Generally speaking, at present, the research on air combat maneuver decision making based on reinforcement learning mainly focuses on single UAV confrontation tasks, and the research on multi-UAV confrontation and multi-UAV cooperation are in the initial exploration stage. These studies have one or more of the following problems: Dimension explosion, rewards are sparse and delayed, simple simulation environment, lack of maneuver model, incomplete situation assessment and random uniform sampling leads to slow training.
In this paper, an autonomous maneuver decision making method based on deep reinforcement learning is proposed for dual-UAV cooperative air combat. The main contributions are as follows. First, aiming at the problems of dimension explosion, sparse and delayed rewards and incomplete situation assessment, we discretize the continuous air combat state space into 13 dimensions for dimension reduction and quantitative description of air combat states. Then the situation assessment model is established based on the relative location between the UAV and the target. Second, a reward function is designed according to the situation assessment results which includes the real-time gain due to maneuver and the final combat winning/losing gain. Such a design helps to solve the problem of sparse and delayed reward in the games of long-running time for ending. Third, aiming at the problem of slow convergence caused by random sampling in conventional DQN learning, an improved priority sampling strategy is proposed to accelerate the convergence of the DQN network training. Fourth, we apply and modify the designed autonomous maneuver decision making method for the typical task of dual-UAV olive formation air combat, which enables the UAVs to own the capability of collision avoidance, formation and confrontation. Finally, the proposed method is validated by simulation using practical fixed-wing UAV models and compared with the DQN learning method without priority sampling.
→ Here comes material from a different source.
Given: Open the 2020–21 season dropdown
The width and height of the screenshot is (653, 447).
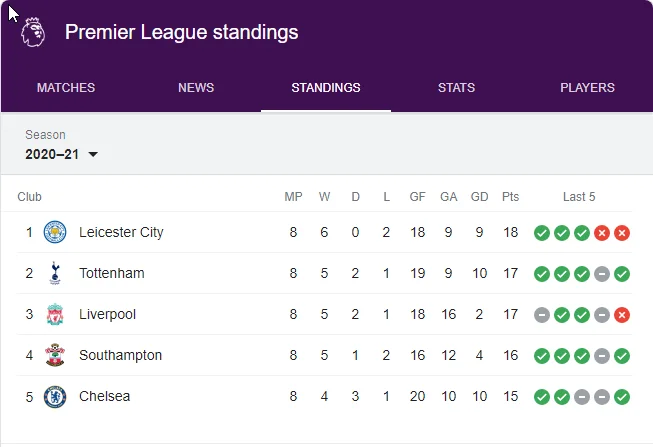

The simulation results show that our method can make the two UAVs defeat the enemy effectively and improve the performance in terms of the convergence speed.
The following parts are arranged as follows:
Section 2 is the problem formulation.
Section 3 is the air combat confrontation algorithm based on deep reinforcement learning.
Section 4 is the description of typical air combat scenarios and the design of dual-UAV cooperative autonomous maneuver strategy.
Section 5 conducts simulation analysis.
Section 6 summarizes the full paper.